§ **Objective**
Reproduce all of the records below word for word, leaving every line unchanged.

[Data taken from a collection]
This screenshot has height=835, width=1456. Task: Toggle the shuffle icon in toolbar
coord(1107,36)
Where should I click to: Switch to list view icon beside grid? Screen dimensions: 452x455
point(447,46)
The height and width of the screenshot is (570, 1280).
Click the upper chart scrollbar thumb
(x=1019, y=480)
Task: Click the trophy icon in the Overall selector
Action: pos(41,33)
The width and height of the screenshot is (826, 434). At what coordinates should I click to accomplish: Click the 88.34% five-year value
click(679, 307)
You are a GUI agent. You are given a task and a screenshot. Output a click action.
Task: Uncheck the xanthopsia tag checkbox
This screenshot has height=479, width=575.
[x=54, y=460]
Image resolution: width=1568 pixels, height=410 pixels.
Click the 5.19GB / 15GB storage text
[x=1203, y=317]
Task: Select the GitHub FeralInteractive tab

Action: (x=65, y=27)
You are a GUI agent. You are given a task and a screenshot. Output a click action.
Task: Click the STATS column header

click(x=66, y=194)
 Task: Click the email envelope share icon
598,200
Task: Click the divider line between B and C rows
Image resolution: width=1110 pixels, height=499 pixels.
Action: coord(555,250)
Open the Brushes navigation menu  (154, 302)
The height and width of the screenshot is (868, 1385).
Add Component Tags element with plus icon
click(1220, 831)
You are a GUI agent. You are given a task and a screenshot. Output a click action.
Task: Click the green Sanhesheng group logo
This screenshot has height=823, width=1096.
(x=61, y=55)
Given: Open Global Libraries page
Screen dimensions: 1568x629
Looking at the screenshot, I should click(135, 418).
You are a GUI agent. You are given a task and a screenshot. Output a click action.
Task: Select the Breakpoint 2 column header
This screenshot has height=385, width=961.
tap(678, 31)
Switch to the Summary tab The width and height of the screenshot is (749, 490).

§ **Task answer**
This screenshot has height=835, width=1456. Task: Toggle the shuffle icon in toolbar
coord(1107,36)
Where should I click to: Switch to list view icon beside grid? Screen dimensions: 452x455
point(447,46)
The height and width of the screenshot is (570, 1280).
Click the upper chart scrollbar thumb
(x=1019, y=480)
Task: Click the trophy icon in the Overall selector
Action: pos(41,33)
The width and height of the screenshot is (826, 434). At what coordinates should I click to accomplish: Click the 88.34% five-year value
click(679, 307)
You are a GUI agent. You are given a task and a screenshot. Output a click action.
Task: Uncheck the xanthopsia tag checkbox
This screenshot has height=479, width=575.
[x=54, y=460]
Image resolution: width=1568 pixels, height=410 pixels.
Click the 5.19GB / 15GB storage text
[x=1203, y=317]
Task: Select the GitHub FeralInteractive tab

Action: (x=65, y=27)
You are a GUI agent. You are given a task and a screenshot. Output a click action.
Task: Click the STATS column header

click(x=66, y=194)
 Task: Click the email envelope share icon
598,200
Task: Click the divider line between B and C rows
Image resolution: width=1110 pixels, height=499 pixels.
Action: coord(555,250)
Open the Brushes navigation menu  (154, 302)
The height and width of the screenshot is (868, 1385).
Add Component Tags element with plus icon
click(1220, 831)
You are a GUI agent. You are given a task and a screenshot. Output a click action.
Task: Click the green Sanhesheng group logo
This screenshot has height=823, width=1096.
(x=61, y=55)
Given: Open Global Libraries page
Screen dimensions: 1568x629
Looking at the screenshot, I should click(135, 418).
You are a GUI agent. You are given a task and a screenshot. Output a click action.
Task: Select the Breakpoint 2 column header
This screenshot has height=385, width=961.
tap(678, 31)
Switch to the Summary tab The width and height of the screenshot is (749, 490).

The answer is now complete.